Your objective ▸ Copy out the data below word for word, leaving out the pictures.

═════ Excerpted records

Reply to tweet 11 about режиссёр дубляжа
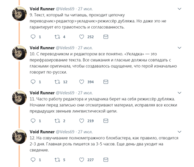Screen dimensions: 194x167 coord(33,121)
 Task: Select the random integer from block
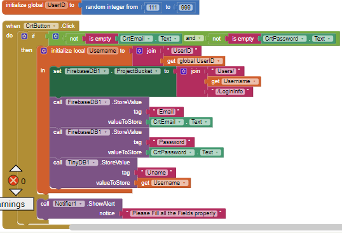pyautogui.click(x=111, y=7)
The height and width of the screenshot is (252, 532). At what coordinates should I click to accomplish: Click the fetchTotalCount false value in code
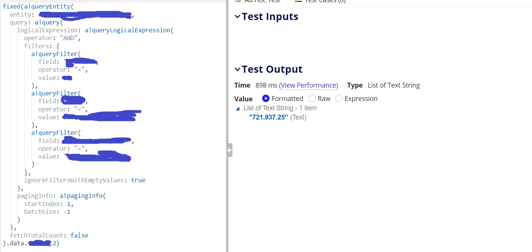(x=79, y=235)
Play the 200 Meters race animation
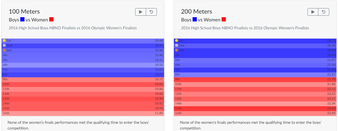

══════════

Solution to this problem ▸
Reply to tweet 11 about режиссёр дубляжа
Screen dimensions: 194x167 coord(33,121)
 Task: Select the random integer from block
pyautogui.click(x=111, y=7)
The height and width of the screenshot is (252, 532). At what coordinates should I click to accomplish: Click the fetchTotalCount false value in code
(x=79, y=235)
Play the 200 Meters race animation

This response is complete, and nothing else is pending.